I don't have any studies, but I do like the qoute,

"Isn't it amazing that no matter what culture you are born into, it's always the one with the one true religion."
posted by ITravelMontana at 8:58 PM on March 25 [1 favorite]


Gently, the way you and others here define 'faith' 'belief' and 'spirituality' seem so broad as to be useless for actually identifying what it is about how people interact with the world that's numinous. In the twentieth century, the Soviet Union officially, and more or less successfully, made Russia, much of eastern Europe, a good deal of central Asia, and the lives of its foreign socialist followers, atheist. But does that kind of totally atheist Marxism-Leninism also count as a 'faith'? Where do we stand with movements that have the trappings of science, like Scientology, or bitcoin manias?
To me, my Christian mom and my astrology-believing friend are experiencing similar mental phenomena
And this is where I would argue the history of these things really does matter. There have always been right- and left-handed people, it's innate to us. There have always been people who desire and love people of a variety of genders, likewise. I imagine there are people who've always found numinous meaning in the stars. But in the whole of human history there were no Christians before the life of Jesus Christ, just as there were no Muslims before Muhammad; these are contingent religious and social phenomena, which are by definition environmental.
posted by Fiasco da Gama at 9:02 PM on March 25 [2 favorites]


I do think some definitions would help - are you referring to people claiming to have had direct contact with a supernatural entity/mystical experiences (this happens to some people with temporal lobe epilepsy), people who have unexamined background beliefs about their place in the world and morality that might be more cultural and historical, people whose characters are rigidly ethical?
posted by cotton dress sock at 10:50 PM on March 25


Response by poster: To me, my Christian mom and my astrology-believing friend are experiencing similar mental phenomena.

itesser nailed it, essentially.
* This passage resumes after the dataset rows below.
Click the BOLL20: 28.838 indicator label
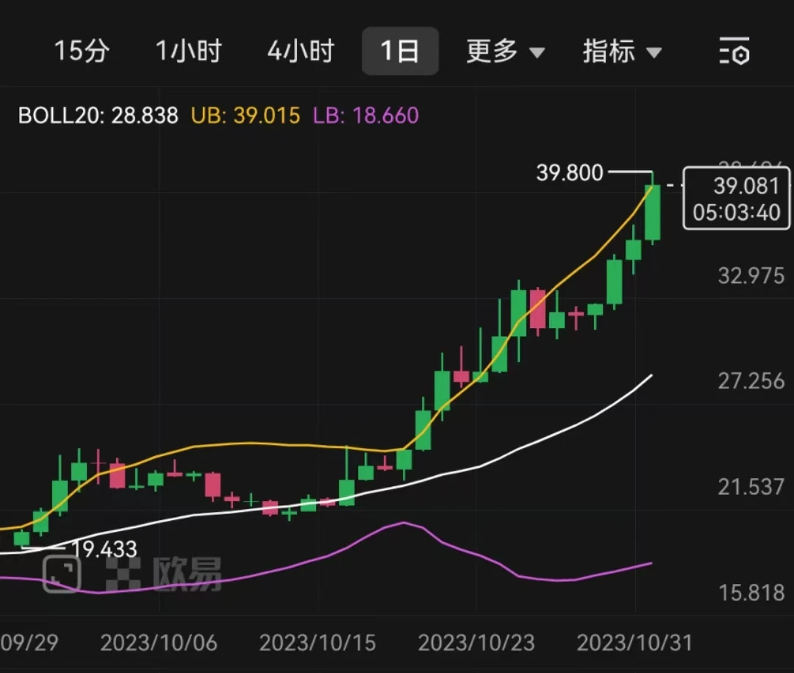Screen dimensions: 794x673 click(x=96, y=115)
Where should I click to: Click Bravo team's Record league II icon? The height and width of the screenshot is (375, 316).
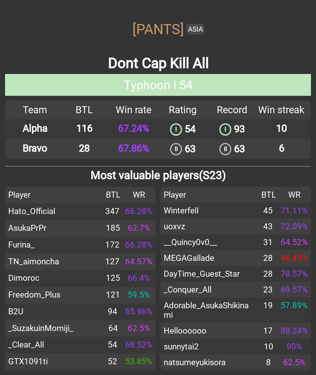pos(225,149)
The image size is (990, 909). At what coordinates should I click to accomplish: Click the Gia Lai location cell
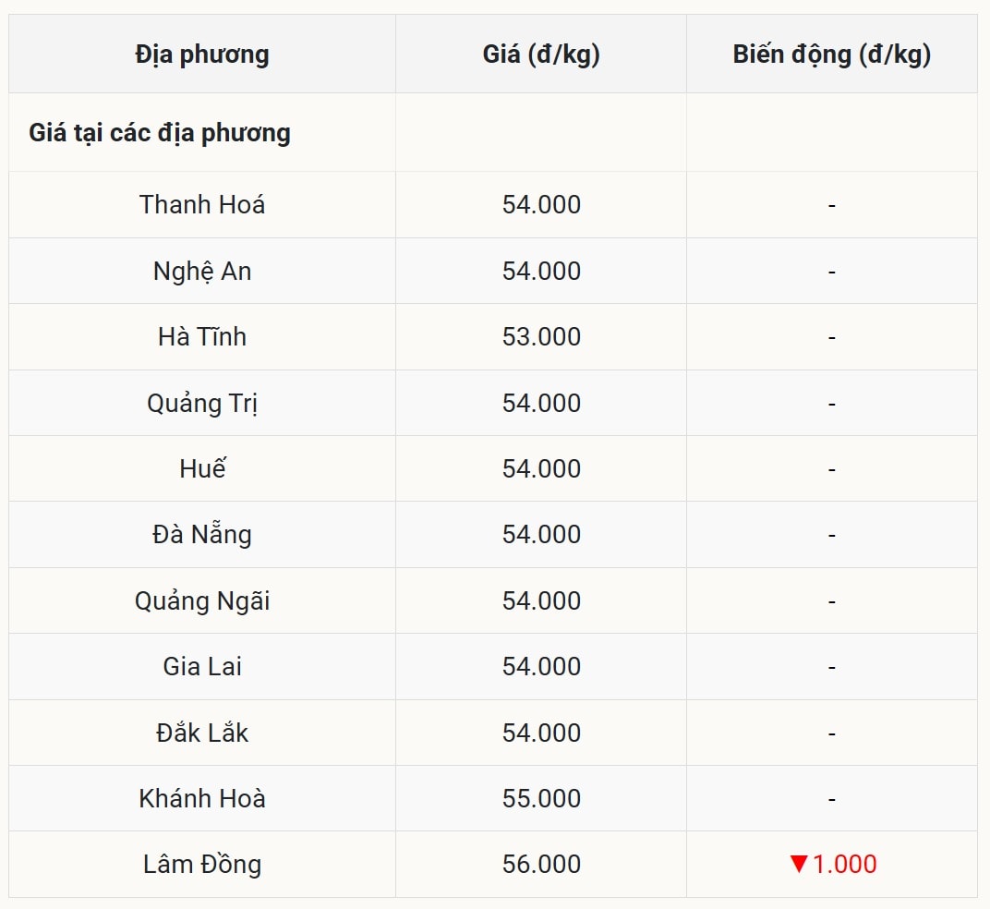pos(202,666)
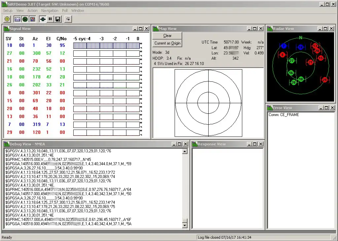This screenshot has height=241, width=338.
Task: Open the Setup menu
Action: (x=8, y=11)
That is what I mean.

I'm coming from the perspective of a person who has, for all of my 38 years on this planet, had no capacity for faith, belief, or spirituality of any flavor. Not for religion, not for any search for meaning, not for any higher power beyond humans and the things that they do. I'm not even a joiner; I've never felt some kind of way about a sport team, a fandom, a political leader, or even trends. I think there is some part of my brain, cognitively or whatever, that lacks the ability to get swept up in the spirit, for lack of a better way to say that.
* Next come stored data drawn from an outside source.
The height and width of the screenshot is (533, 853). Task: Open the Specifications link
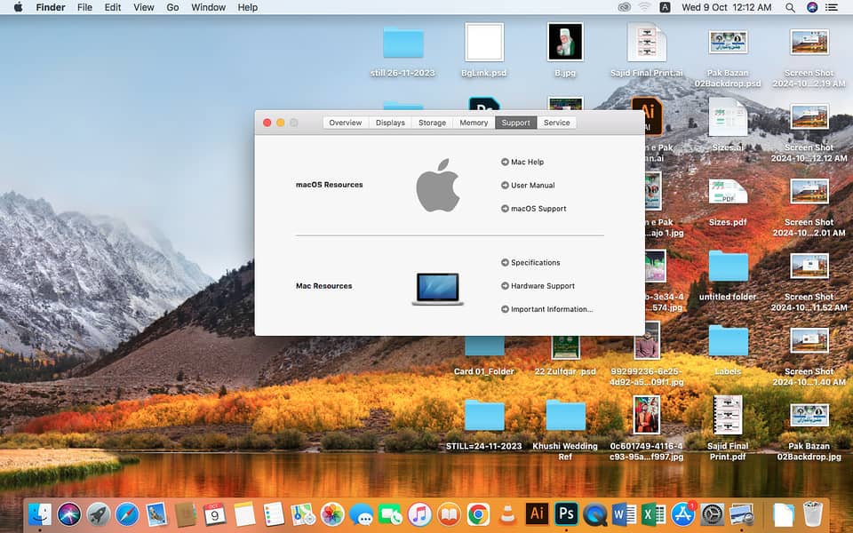(535, 263)
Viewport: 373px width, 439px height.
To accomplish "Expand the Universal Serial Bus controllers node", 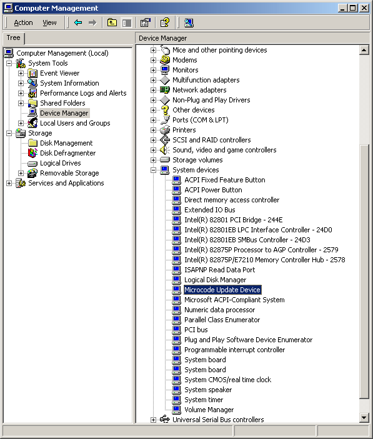I will tap(153, 420).
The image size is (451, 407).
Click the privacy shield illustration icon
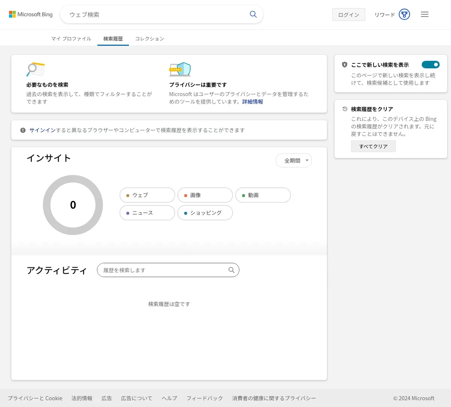180,69
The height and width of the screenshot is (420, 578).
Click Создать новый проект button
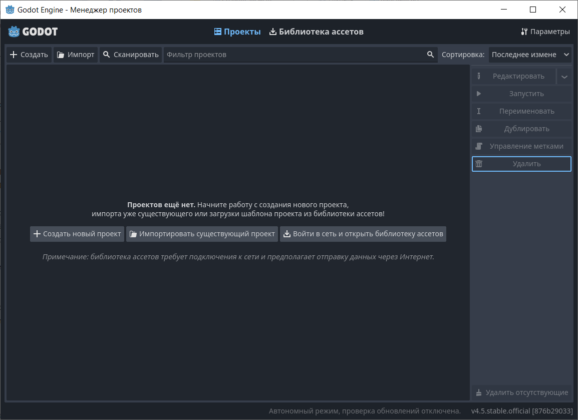tap(77, 234)
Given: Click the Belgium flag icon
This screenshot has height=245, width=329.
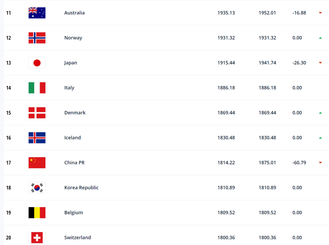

And because I strongly believe (lol) that I am not special or unique in any way, I have to assume there are plenty of other people out in the world who also lack this capacity for [insert whatever word would satisfy flabdablet] besides me. And so my question is, I think this is a thing, does anyone who studies populations professionally also think this is a thing, and what have they written about that?
posted by phunniemee at 5:41 AM on March 26 [1 favorite]


Here's discussion of a bunch of MRIs of a small group of believers and nonbelievers. It's just one study, and a small one. Dunno if it's useful (I found it difficult to interpret as a person who doesn't read scientific studies), but it seems to address your question in part and it has fun images of brain scans.
posted by kensington314 at 11:37 AM on March 26


I think it's Nurture: St Ignatius of Loyola said "Give me a child till he is seven years old, and I will show you the man."
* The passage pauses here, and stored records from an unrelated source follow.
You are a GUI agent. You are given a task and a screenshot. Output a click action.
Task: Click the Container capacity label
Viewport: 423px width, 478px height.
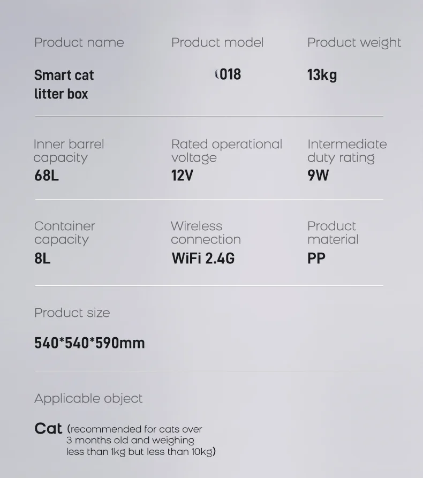(64, 233)
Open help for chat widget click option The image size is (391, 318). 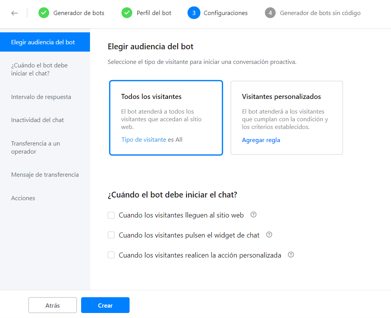269,234
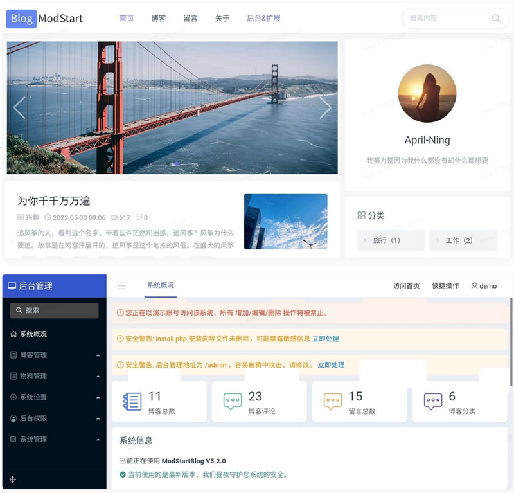The image size is (514, 493).
Task: Click the move crosshair icon at sidebar bottom
Action: [14, 480]
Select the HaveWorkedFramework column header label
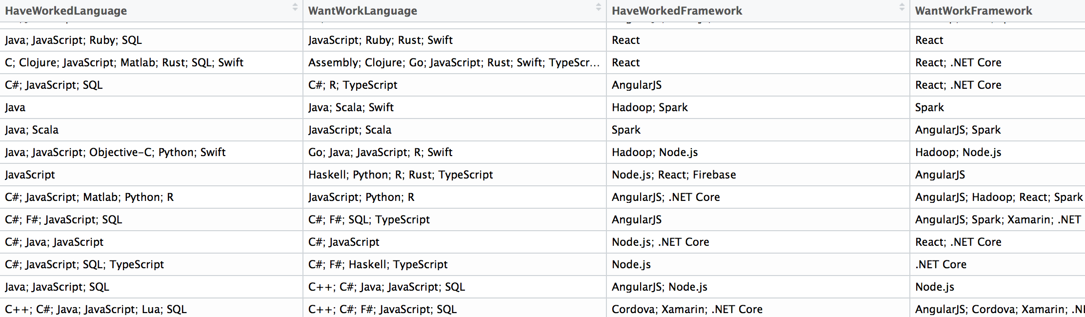 (x=677, y=11)
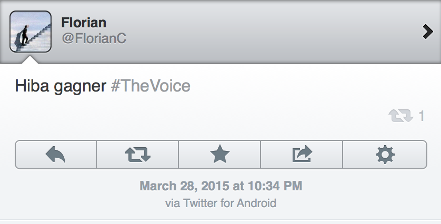Open Florian's avatar picture
The width and height of the screenshot is (441, 224).
pyautogui.click(x=31, y=32)
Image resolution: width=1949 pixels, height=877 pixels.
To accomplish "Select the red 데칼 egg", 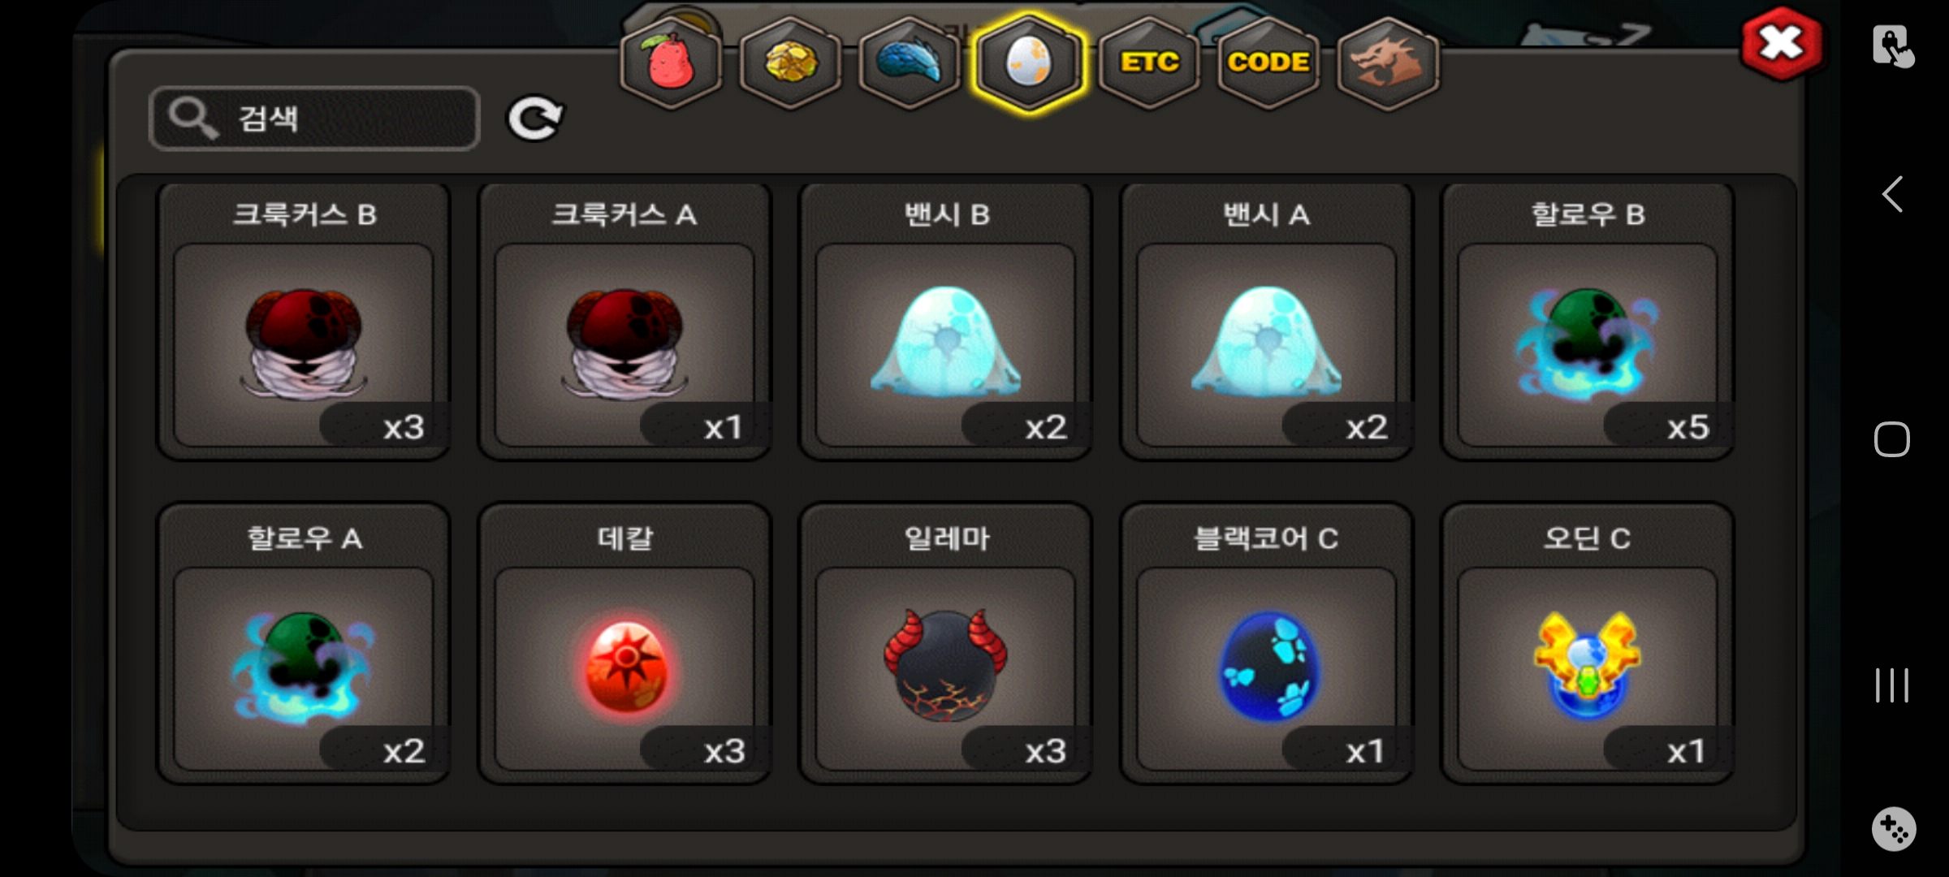I will point(624,644).
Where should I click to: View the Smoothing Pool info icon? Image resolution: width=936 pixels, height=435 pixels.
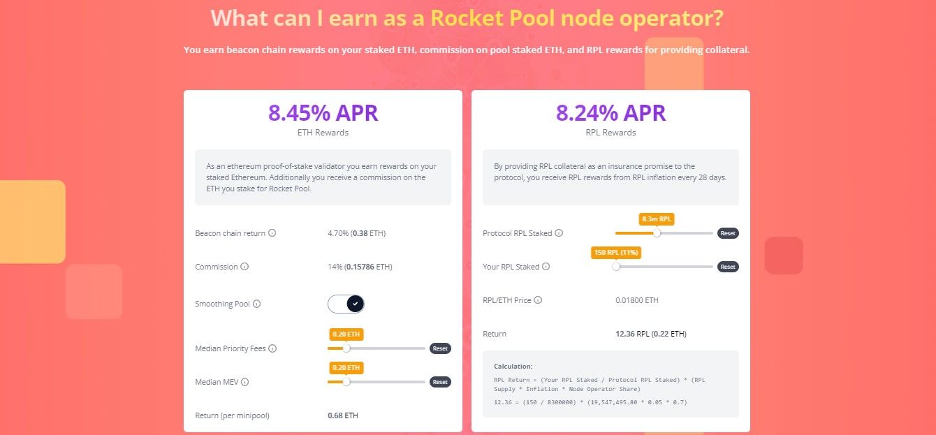[256, 304]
A Google cites neuropsych research that agrees with this. Ofc it's up for ongoing debate, but those early years are influential in a way that's not easily changed.
posted by k3ninho at 11:39 AM on March 26 [1 favorite]


Freud called it the "oceanic sensation" and said he had never felt it himself. I also think the movie I Love Huckabees tackled this question. In terms of a resounding scientific consensus on this issue, I have no idea but to me the idea that our emotional landscape is formed in early childhood seems like a better explanation than genetic predisposition to be able to feel certain way. If we're going for gut feelings about big philosophical questions that is.